The idea of rest shows up most prominently in the fourth of the ten commandments: Remember the Sabbath day and keep it holy. The seventh day was a holy day. No work was to be completed on that day because God himself had ceased from labor on the seventh day. The Mosaic law continues with the idea of rest on “sevens” throughout. Each seventh year, the land was not to be worked. The Israelites were commanded to let the land rest. The question inevitably comes to mind: Why is it that God wants the seventh day to be remembered?
The pattern of work followed by rest is picked up by the Old Testament prophets. When pronouncing judgment upon Israel, the prophets connected the absence of sin with the Sabbath. The land itself would experience a “Sabbath” from sin when the Israelites went into exile. This connection between Sabbath, purity, rest, and relationship becomes a theme in the New Testament.

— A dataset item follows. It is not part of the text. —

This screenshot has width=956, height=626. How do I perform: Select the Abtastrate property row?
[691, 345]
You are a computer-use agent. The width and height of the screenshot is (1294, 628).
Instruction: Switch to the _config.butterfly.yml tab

Jesus shows up on the scene proclaiming to be the “Lord of the Sabbath” (Luke 6). He is the one who calls all to rest (Matt. 11). He heals on the Sabbath thus showing a connection between spiritual renewal and the Sabbath. A.G. Shead says it this way: “In all three Synoptics, the subsequent miracle is an example of what Jesus’ lordship of the Sabbath will mean in practice: people delivered from the shadow of death and restored into the unblemished image of God.“
It is little wonder then that the Hebrew writer speaks of our future glory as a “Sabbath rest.” The Lord of the Sabbath gives us Sabbath rest. We cease from our labors, we are redeemed from the burden of sin, we find rest for our souls, and we get back to the original activity that took place in the garden on the seventh day: We glorify God and enjoy him forever. We have Sabbath rest in him.